Exercise: Only the lines below between the ones containing "CN202420066407.3U (29, 2365)" and "Similar documents (61, 226)", inclusive, are to be reproduced, each exactly as it stands.

Data under study:

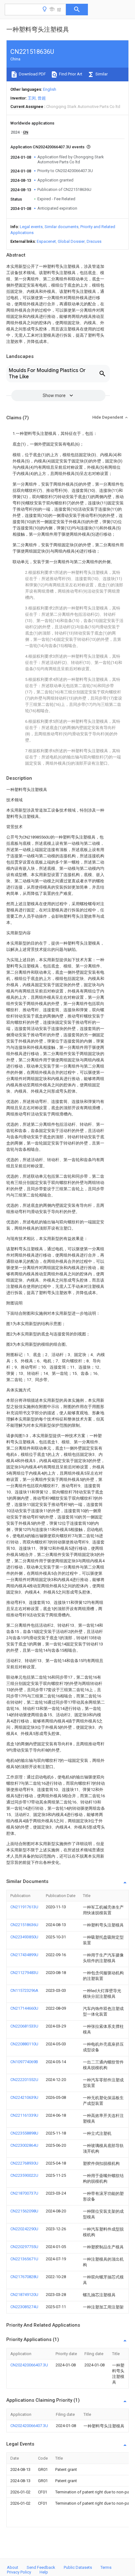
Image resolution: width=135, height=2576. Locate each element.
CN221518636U (24, 1924)
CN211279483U (24, 1972)
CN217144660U (24, 2008)
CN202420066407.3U (29, 2365)
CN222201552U (24, 2079)
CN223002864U (24, 2145)
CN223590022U (24, 2175)
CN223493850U (24, 1937)
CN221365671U (24, 2259)
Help (44, 2572)
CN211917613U (24, 1907)
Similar (101, 74)
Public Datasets (78, 2567)
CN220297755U (24, 2246)
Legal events (31, 226)
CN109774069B (24, 2061)
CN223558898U (24, 2133)
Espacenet (46, 241)
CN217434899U (24, 1954)
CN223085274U (24, 2306)
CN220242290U (24, 2229)
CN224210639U (24, 2097)
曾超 (42, 98)
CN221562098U (24, 2211)
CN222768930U (24, 2163)
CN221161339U (24, 2115)
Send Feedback (41, 2567)
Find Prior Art (70, 74)
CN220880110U (24, 2044)
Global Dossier (71, 241)
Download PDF (32, 74)
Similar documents (61, 226)
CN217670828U (24, 2276)
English (49, 89)
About (12, 2567)
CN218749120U (24, 2294)
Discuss (94, 241)
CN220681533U (24, 2026)
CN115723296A (24, 1990)
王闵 (32, 98)
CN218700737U (24, 2193)
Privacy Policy (19, 2572)
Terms (105, 2567)
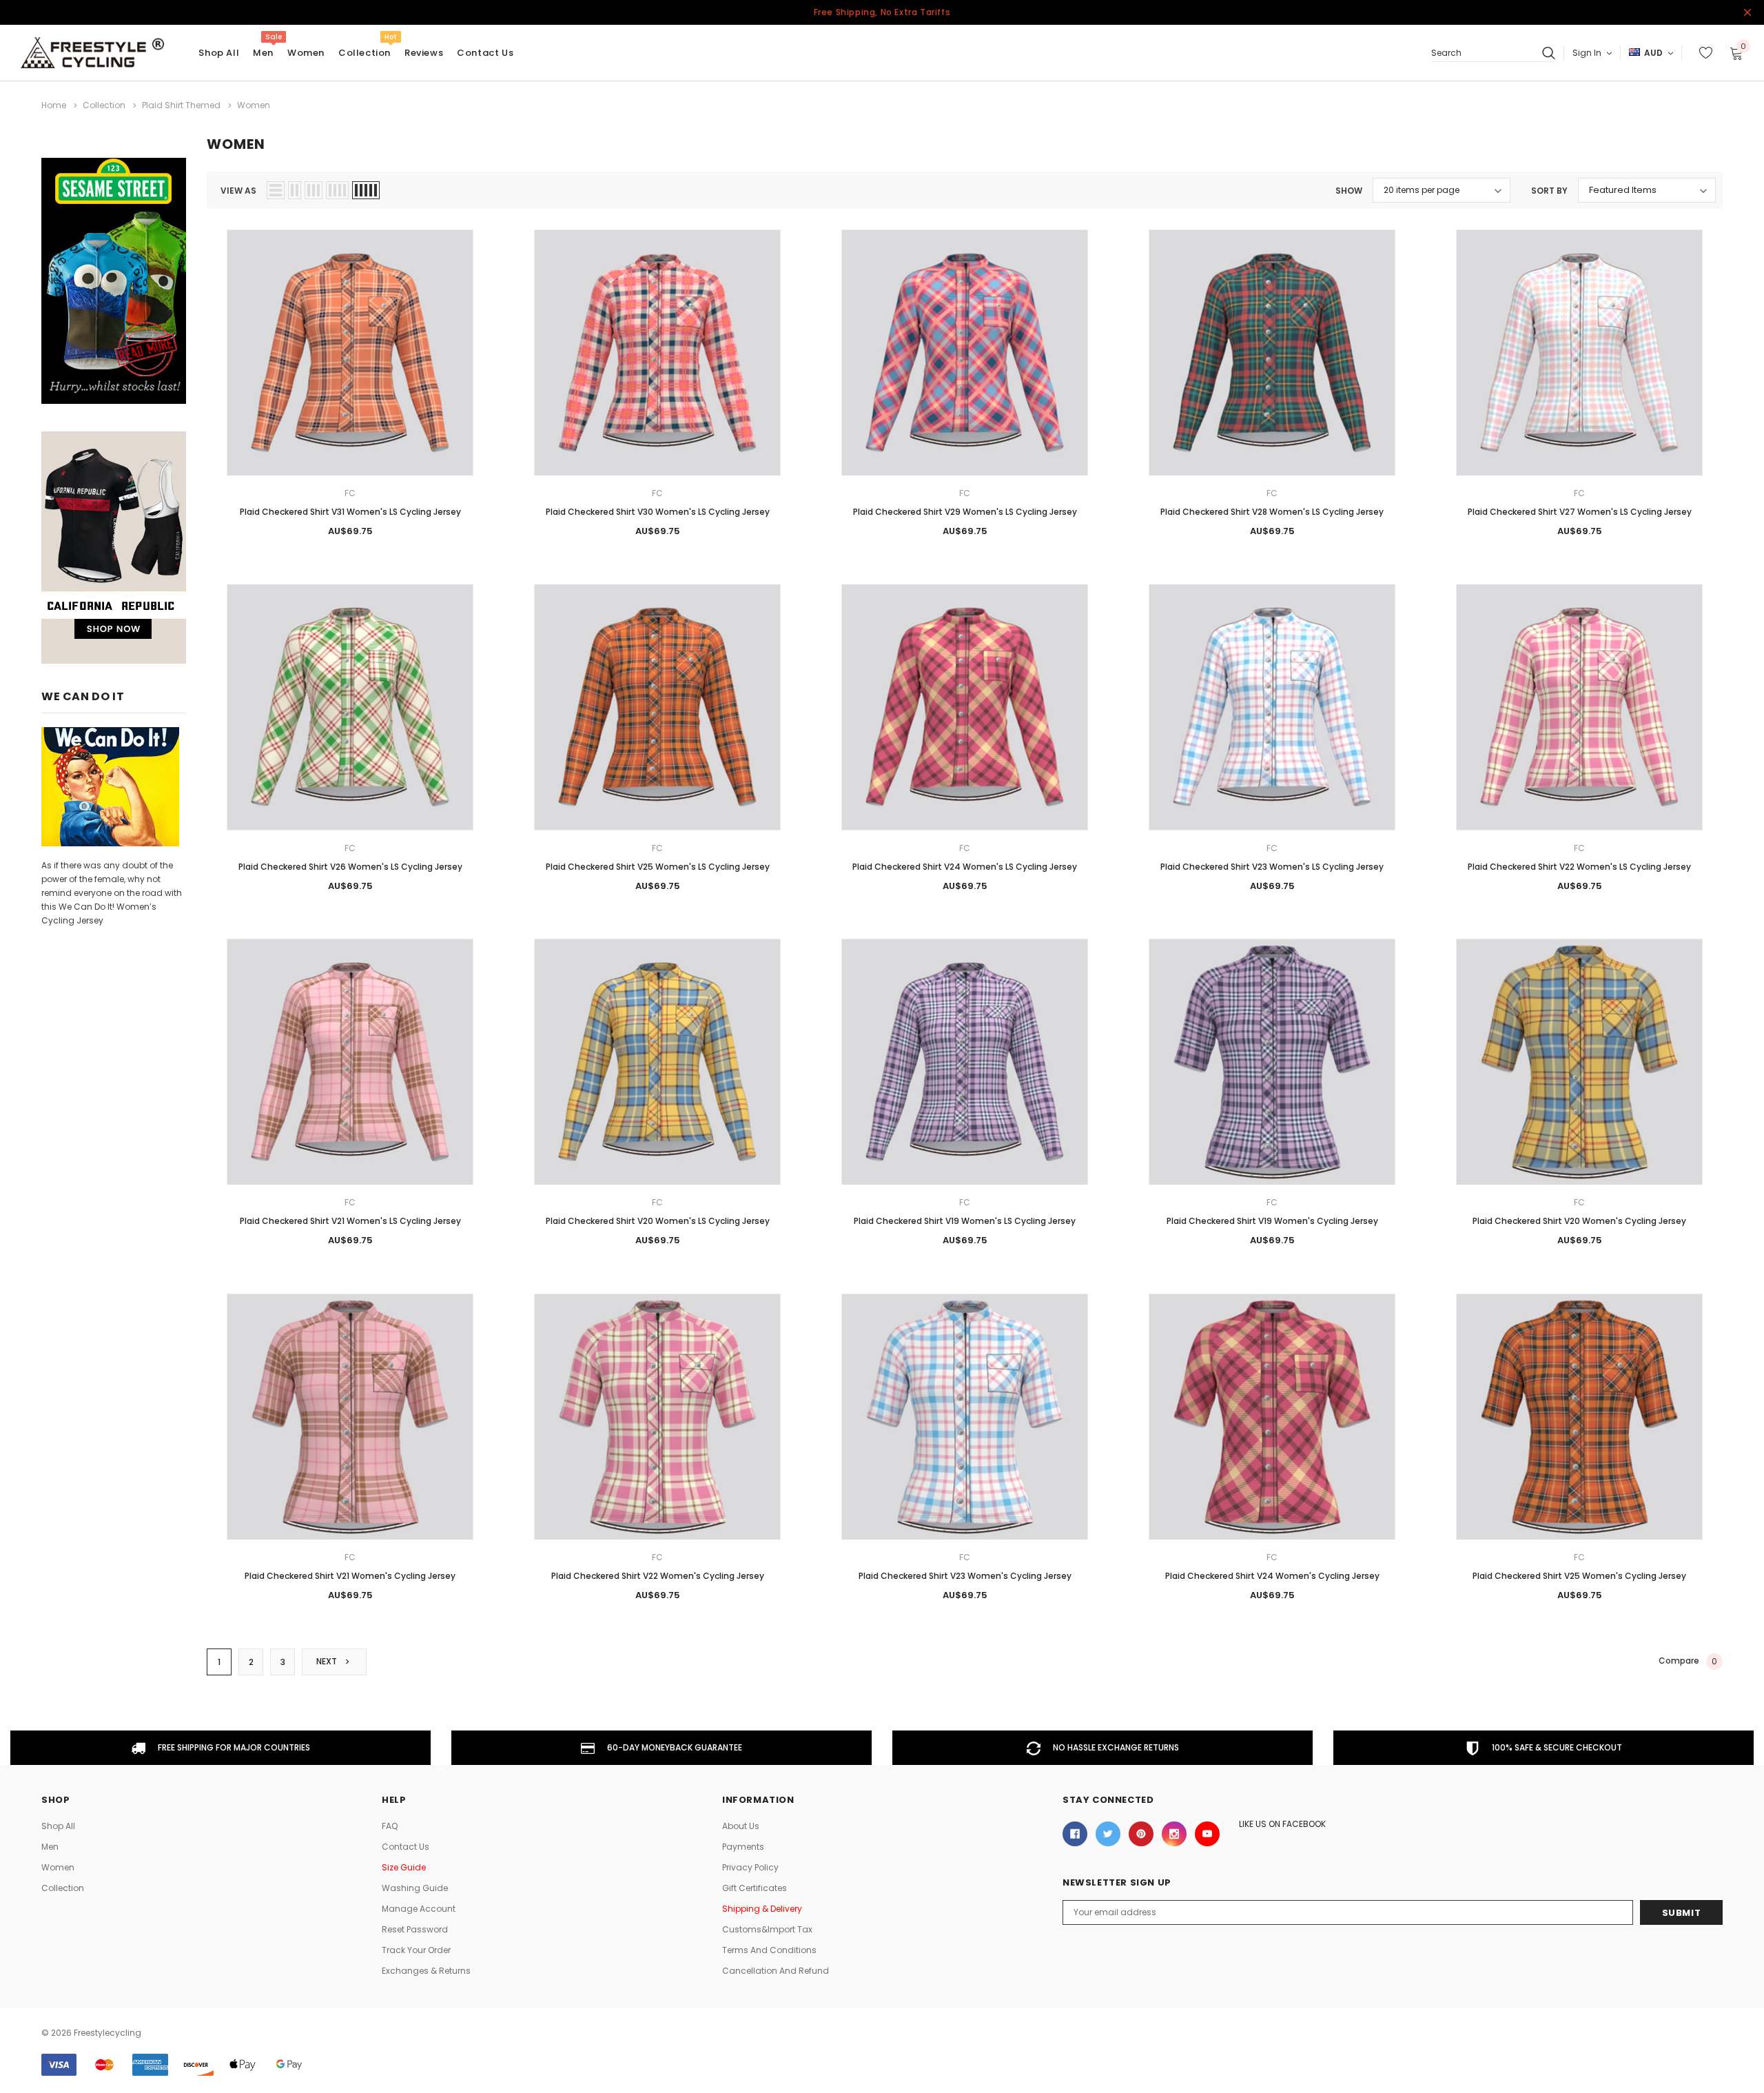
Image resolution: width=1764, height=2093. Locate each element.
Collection (364, 52)
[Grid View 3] (313, 190)
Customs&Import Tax (767, 1929)
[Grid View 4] (337, 190)
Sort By (1549, 190)
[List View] (276, 190)
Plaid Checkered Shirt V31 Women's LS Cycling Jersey (350, 512)
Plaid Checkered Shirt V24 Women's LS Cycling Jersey (964, 866)
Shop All (58, 1826)
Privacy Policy (750, 1867)
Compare (1688, 1661)
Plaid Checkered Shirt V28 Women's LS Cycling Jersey (1272, 512)
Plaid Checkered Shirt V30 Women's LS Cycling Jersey (658, 512)
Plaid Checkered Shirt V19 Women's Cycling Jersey (1272, 1221)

Response:
CN202420066407.3U (29, 2365)
CN222201552U (24, 2079)
CN223002864U (24, 2145)
CN223590022U (24, 2175)
CN223493850U (24, 1937)
CN221365671U (24, 2259)
Help (44, 2572)
CN211917613U (24, 1907)
Similar (101, 74)
Public Datasets (78, 2567)
CN220297755U (24, 2246)
Legal events (31, 226)
CN109774069B (24, 2061)
CN223558898U (24, 2133)
Espacenet (46, 241)
CN217434899U (24, 1954)
CN223085274U (24, 2306)
CN220242290U (24, 2229)
CN224210639U (24, 2097)
曾超 (42, 98)
CN221562098U (24, 2211)
CN222768930U (24, 2163)
CN221161339U (24, 2115)
Send Feedback (41, 2567)
Find Prior Art (70, 74)
CN220880110U (24, 2044)
Global Dossier (71, 241)
Download PDF (32, 74)
Similar documents (61, 226)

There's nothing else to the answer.